Your objective:
Using the listing below, copy every line that mentions "computer".

(Task data Opens)

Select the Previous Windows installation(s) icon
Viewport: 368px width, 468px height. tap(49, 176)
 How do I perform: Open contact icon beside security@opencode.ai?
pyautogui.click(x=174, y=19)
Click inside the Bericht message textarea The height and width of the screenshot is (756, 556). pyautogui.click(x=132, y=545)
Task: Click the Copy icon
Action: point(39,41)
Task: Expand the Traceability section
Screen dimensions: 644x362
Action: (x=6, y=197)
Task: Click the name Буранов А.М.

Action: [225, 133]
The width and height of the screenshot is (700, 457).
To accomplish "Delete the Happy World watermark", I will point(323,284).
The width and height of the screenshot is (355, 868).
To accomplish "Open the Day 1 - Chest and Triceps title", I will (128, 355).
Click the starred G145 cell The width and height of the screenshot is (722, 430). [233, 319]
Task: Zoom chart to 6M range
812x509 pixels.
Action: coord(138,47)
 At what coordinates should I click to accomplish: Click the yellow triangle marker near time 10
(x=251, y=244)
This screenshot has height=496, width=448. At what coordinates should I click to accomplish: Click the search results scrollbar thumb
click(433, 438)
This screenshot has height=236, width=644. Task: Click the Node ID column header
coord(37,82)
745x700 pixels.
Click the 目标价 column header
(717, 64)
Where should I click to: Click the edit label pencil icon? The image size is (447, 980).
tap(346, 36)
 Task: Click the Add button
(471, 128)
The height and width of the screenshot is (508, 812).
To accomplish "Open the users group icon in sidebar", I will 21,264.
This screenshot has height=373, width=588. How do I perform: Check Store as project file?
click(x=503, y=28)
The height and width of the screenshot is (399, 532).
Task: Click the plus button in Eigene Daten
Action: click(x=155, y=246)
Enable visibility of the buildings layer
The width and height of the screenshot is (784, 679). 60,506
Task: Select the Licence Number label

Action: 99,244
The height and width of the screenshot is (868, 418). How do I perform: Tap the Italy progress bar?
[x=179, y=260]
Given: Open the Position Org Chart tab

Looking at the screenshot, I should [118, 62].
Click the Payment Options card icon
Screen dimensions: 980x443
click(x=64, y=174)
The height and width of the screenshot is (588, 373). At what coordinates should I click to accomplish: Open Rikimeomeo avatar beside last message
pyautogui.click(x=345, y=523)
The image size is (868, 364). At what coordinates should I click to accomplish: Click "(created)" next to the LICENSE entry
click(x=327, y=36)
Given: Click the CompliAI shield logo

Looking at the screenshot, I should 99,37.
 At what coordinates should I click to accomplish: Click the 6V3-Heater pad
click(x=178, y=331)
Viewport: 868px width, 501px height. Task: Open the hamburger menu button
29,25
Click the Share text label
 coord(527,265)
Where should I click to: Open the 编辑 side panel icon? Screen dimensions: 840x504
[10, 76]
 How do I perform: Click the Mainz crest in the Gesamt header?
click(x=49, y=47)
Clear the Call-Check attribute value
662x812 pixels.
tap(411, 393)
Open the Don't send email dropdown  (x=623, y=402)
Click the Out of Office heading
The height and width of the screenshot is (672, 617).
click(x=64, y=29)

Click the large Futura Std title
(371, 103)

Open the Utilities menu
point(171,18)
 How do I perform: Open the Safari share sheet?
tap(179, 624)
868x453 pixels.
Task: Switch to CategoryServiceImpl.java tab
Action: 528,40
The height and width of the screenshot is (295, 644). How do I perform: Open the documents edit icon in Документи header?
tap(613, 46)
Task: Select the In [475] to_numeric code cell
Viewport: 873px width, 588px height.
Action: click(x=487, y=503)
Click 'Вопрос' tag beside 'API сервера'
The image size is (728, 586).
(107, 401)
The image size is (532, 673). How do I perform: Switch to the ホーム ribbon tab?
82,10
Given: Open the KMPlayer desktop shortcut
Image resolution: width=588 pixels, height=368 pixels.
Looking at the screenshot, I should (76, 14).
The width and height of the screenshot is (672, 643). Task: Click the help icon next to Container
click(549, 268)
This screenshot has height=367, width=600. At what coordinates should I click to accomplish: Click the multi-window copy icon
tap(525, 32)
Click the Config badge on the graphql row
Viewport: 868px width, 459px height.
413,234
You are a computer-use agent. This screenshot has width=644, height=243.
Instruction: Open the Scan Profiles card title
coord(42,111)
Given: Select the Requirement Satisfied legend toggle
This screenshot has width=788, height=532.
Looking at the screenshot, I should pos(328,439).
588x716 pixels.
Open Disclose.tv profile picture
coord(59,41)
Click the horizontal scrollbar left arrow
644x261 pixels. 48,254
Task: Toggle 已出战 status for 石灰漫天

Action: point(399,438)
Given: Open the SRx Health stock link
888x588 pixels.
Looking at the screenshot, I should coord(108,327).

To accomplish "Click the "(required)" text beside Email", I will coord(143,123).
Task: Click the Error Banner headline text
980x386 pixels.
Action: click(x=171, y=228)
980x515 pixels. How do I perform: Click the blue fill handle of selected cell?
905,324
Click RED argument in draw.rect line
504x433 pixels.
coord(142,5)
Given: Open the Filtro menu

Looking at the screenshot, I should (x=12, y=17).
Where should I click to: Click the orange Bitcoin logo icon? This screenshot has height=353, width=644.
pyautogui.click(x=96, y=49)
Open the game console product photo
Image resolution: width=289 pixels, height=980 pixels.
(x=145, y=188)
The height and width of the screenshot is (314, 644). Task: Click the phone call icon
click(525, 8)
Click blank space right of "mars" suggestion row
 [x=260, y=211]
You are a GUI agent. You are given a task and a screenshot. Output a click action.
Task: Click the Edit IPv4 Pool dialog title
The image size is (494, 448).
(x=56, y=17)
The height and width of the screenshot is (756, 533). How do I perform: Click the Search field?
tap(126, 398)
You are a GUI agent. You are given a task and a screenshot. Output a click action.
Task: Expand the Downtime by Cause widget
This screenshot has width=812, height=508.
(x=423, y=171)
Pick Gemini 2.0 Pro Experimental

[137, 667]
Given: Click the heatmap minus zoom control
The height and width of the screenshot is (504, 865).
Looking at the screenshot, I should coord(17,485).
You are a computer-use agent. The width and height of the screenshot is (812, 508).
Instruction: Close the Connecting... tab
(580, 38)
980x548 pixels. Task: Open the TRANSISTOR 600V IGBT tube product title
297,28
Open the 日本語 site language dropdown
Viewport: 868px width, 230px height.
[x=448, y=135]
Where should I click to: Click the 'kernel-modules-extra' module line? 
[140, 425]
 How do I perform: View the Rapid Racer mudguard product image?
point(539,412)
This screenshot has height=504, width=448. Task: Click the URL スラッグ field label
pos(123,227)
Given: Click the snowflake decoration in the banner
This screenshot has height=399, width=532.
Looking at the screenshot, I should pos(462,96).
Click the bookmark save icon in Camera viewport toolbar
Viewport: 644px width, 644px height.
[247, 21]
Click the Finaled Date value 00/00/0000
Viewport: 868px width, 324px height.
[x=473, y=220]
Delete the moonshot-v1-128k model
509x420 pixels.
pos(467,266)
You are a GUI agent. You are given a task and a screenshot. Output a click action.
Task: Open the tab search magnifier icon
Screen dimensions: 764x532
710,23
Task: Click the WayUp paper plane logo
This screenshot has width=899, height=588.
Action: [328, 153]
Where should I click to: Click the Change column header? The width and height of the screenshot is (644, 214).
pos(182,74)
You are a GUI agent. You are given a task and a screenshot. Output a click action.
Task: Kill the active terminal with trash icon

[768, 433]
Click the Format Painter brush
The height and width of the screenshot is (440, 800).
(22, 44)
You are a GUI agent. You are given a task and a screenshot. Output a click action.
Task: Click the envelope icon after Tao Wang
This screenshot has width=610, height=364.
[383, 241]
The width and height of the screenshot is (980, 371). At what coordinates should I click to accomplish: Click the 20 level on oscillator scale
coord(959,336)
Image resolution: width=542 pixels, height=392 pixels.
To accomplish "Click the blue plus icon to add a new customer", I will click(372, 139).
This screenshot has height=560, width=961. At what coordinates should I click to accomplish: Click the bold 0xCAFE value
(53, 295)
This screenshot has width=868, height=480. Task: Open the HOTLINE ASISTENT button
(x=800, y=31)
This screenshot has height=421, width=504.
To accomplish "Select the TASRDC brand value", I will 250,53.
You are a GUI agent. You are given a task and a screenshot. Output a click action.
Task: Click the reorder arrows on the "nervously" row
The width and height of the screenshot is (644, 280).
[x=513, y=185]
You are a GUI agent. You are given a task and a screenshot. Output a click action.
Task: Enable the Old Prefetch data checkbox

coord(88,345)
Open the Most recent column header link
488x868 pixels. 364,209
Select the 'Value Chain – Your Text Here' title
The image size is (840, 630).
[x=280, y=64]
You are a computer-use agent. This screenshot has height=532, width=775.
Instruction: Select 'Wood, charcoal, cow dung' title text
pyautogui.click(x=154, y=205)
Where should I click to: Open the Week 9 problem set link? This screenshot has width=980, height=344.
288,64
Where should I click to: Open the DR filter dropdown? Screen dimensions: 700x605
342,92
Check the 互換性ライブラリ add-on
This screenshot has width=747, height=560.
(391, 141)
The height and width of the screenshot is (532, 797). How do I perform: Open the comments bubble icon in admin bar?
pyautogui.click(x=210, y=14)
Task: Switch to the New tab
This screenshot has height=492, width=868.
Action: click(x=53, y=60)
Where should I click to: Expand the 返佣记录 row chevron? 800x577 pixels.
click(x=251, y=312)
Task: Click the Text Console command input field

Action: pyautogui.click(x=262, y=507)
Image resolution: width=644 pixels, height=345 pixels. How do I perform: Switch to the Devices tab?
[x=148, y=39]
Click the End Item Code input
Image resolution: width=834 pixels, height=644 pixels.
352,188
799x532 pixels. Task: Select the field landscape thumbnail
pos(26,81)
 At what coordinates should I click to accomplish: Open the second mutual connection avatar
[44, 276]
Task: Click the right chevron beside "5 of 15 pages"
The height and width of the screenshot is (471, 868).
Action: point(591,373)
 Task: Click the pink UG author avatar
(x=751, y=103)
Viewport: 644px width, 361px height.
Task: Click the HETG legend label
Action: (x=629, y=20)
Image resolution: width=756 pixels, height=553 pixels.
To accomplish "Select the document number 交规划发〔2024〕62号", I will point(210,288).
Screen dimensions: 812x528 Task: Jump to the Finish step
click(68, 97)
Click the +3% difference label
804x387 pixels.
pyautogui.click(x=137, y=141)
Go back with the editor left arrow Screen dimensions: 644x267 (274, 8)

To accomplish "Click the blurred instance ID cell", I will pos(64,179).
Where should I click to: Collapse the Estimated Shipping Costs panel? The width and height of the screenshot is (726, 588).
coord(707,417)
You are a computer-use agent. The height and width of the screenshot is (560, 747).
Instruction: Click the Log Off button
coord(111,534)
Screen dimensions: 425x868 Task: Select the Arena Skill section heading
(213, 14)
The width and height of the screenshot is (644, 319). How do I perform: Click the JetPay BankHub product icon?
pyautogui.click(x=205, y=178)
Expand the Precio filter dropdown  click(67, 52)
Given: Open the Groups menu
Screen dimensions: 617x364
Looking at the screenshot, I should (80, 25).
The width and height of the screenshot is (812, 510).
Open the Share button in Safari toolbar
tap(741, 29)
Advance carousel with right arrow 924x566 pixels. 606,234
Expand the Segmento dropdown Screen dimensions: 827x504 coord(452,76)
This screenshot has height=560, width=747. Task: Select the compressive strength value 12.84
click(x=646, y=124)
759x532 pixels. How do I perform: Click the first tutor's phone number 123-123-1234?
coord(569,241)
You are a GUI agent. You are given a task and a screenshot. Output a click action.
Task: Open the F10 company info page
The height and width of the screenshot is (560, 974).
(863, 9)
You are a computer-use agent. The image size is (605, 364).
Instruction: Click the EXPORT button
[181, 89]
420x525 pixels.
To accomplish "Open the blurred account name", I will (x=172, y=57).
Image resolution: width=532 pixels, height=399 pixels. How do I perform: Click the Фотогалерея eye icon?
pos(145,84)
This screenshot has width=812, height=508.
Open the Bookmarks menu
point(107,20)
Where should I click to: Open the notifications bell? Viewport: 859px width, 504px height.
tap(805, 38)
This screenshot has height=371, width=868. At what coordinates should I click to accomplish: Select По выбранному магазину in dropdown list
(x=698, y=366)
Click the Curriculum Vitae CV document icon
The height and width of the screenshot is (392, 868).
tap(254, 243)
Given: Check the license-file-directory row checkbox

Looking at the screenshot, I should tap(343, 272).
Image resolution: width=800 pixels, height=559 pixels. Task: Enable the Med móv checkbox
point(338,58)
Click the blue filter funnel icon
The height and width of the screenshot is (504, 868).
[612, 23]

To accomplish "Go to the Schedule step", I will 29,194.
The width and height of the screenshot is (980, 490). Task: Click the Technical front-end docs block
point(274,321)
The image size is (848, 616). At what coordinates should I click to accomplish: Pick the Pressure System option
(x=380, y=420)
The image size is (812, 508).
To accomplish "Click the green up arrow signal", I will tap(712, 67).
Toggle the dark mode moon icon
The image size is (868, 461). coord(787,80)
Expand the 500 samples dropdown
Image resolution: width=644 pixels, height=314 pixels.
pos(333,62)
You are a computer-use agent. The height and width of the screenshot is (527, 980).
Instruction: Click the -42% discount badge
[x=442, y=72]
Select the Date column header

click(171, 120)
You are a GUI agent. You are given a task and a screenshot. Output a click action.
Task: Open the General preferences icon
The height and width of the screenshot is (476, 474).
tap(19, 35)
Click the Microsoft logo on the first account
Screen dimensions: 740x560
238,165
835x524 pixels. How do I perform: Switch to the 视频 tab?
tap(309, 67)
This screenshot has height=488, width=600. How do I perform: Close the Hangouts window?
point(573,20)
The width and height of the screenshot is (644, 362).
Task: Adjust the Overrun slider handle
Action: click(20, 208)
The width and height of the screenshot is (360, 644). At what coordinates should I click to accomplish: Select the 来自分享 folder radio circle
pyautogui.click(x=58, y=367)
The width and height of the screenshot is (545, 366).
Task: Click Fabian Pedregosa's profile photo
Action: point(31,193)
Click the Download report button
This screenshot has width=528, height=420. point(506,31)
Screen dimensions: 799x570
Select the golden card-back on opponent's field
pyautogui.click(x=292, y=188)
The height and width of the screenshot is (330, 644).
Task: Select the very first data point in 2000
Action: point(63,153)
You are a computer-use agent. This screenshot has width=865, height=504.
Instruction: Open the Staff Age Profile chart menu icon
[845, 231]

(Task data Closes)

Result:
You are a computer-use agent. This screenshot has width=644, height=243.
You are a computer-use agent. The width and height of the screenshot is (812, 508).
You are a computer-use agent. This screenshot has height=532, width=775.
You are a computer-use agent. The height and width of the screenshot is (560, 747).
You are a computer-use agent. The image size is (605, 364).
You are a computer-use agent. The height and width of the screenshot is (527, 980).
You are a computer-use agent. This screenshot has width=865, height=504.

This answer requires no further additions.